Project Personnel and Expenses.    Project personnel costs and expenses consist of salaries, benefits and bonuses for consultants and reimbursable expenses associated with projects. Project personnel costs and expenses were $30.0 million in the quarter ended September 27, 2002, a decrease of $14.5 million or 33% compared to the quarter ended September 28, 2001. Project personnel costs and expenses were $104.2 million in the nine months ended September 27, 2002, a decrease of $44.1 million or 30% compared to the nine months ended September 28, 2001. These decreases were primarily due to the reduction in the number of consultants in order to balance workforce capacity with market demand for services. Consultant headcount was 735 as of September 27, 2002 compared to 1,180 as of September 28, 2001.
 
Project personnel and expenses as a percentage of revenues increased to 70% in the quarter ended September 27, 2002 from 66% in the comparable quarter of 2001. Project personnel and expenses as a percentage of revenues increased to 72% in the nine months ended September 28, 2002 from 67% in the comparable period of 2001. These increases were primarily the result of lower per hour billing rates charged to customers and a higher average cost per consultant attributable to a greater percentage of senior resources during the third quarter and first nine months of 2002 compared to the third quarter and first nine months of 2001.
 
Selling, General and Administrative.    Selling, general and administrative expenses decreased 37% to $14.0 million in the quarter ended September 27, 2002 from $22.1 million in the quarter ended September 28, 2001. Selling, general and administrative expenses decreased 36% to $45.0 million in the nine months ended September 27, 2002 from $70.1 million in the nine months ended September 28, 2001. The overall decreases in selling, general and administrative expenses were primarily due to our continued cost control initiatives, reduced discretionary spending and our adoption of Statement of Accounting Standards No. 142, Goodwill and Other Intangible Assets, which eliminated amortization expense of goodwill in 2002. Goodwill amortization in the third quarter and first nine months of 2001 was $1.8 million and $5.1 million, respectively.
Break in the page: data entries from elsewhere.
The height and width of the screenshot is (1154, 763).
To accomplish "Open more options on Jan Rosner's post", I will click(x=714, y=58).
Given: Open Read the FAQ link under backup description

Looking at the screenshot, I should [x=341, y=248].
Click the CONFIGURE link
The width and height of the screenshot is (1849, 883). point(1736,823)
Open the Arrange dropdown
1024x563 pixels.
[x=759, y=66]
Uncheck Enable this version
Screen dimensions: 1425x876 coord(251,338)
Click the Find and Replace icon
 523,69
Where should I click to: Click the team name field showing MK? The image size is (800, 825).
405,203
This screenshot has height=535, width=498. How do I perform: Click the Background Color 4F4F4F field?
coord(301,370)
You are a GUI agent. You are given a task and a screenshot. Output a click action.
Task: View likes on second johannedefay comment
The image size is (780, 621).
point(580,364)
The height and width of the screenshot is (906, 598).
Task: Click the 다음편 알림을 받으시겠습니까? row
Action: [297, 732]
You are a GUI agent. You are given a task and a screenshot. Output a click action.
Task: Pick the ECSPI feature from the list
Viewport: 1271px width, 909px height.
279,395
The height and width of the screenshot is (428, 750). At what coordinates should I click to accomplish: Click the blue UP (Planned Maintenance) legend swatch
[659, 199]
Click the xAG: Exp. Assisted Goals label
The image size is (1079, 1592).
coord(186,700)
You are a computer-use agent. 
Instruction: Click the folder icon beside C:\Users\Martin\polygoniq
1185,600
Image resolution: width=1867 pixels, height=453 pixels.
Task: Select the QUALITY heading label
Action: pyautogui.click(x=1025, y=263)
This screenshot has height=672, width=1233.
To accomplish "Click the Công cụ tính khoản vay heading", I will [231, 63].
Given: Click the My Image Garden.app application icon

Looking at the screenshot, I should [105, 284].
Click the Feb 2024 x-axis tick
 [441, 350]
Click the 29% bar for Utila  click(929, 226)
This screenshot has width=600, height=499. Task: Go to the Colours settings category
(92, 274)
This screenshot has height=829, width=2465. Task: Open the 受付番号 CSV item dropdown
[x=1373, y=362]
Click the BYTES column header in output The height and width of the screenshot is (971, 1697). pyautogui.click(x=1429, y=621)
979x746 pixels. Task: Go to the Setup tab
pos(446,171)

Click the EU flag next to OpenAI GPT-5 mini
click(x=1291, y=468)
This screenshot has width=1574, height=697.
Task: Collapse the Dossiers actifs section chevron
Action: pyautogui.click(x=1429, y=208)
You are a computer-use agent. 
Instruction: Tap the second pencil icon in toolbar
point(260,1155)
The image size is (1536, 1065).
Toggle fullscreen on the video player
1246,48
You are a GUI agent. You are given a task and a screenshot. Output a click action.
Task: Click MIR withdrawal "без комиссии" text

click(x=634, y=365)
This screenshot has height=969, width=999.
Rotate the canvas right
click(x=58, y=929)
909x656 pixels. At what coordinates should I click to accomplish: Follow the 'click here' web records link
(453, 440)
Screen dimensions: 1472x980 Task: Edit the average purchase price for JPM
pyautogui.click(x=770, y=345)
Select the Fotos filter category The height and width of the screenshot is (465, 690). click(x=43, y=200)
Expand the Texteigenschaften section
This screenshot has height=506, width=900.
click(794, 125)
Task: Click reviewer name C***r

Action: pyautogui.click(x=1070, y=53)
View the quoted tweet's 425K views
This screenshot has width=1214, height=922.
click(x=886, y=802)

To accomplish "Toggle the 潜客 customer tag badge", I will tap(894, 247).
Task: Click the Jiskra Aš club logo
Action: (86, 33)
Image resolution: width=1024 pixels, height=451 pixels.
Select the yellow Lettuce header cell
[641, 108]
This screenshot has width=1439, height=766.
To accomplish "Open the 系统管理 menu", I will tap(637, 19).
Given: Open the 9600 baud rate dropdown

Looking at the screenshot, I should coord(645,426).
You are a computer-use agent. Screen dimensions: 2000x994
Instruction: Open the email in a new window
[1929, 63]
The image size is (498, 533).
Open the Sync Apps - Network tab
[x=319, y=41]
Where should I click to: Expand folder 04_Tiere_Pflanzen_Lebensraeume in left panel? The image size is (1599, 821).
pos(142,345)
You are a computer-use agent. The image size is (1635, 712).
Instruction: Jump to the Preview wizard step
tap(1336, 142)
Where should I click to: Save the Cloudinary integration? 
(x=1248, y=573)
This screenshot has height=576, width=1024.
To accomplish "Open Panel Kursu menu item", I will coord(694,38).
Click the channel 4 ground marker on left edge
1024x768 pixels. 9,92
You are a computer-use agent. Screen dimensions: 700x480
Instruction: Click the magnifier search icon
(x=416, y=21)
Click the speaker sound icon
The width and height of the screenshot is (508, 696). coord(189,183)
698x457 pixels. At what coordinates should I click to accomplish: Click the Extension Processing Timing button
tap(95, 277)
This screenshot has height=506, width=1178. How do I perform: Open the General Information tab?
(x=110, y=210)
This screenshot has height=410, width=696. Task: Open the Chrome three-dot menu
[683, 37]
In addition to the change in goodwill amortization, we reduced functional support headcount, incurred lower recruiting, selling and bad debt expenses, and reduced property and facility expenses as a result of a decrease in the number of offices from 18 at the end of the third quarter of 2001 to 12 at the end of the third quarter of 2002. Sales and functional support headcount was 127 as of September 27, 2002 compared to 209 as of September 28, 2001. Selling, general and administrative expenses as a percentage of revenues were comparable between the third quarters of 2002 and 2001 at 33% and the first nine months of 2002 and 2001 at 31% and 32%, respectively.
 
Impairment of Goodwill and Cumulative Effect of Change in Accounting Principle.    We adopted Statement of Financial Accounting Standards No. 142, Goodwill and Other Intangible Assets, during the first quarter of 2002. The new accounting rule eliminates the amortization of goodwill and changes the method of determining whether there is a goodwill impairment from an undiscounted cash flow method to a fair value method. As a result of the adoption of this standard, we incurred a non-cash transitional impairment charge of $31.2 million in the first quarter of 2002 due to the cumulative effect of a change in accounting principle. This charge related to the Technology Integration reporting unit. The new statement also requires that goodwill be tested for impairment on an annual basis and between annual tests in certain circumstances. We performed an impairment test primarily as a result of the decline in our stock price and that of our peer group during the quarter ended September 27, 2002 and recorded a non-cash impairment charge of $20.0 million. This charge related to the Technology Integration reporting unit.
 
Stock Compensation Expense.    Stock compensation expense in 2001 primarily related to the granting of stock options to participants in our Employee Stock Purchase Plan. These stock options were granted in lieu of the Employee Stock Purchase Plan shares that could not be issued because the plan was oversubscribed for the purchase periods ending on December 31, 2000 and June 30, 2001. We recorded a non-cash compensation charge of $4.2 million in the nine months ended September 28, 2001 based on the vesting provision of the options for the difference between the fair market value of the stock on the option grant date and the exercise price.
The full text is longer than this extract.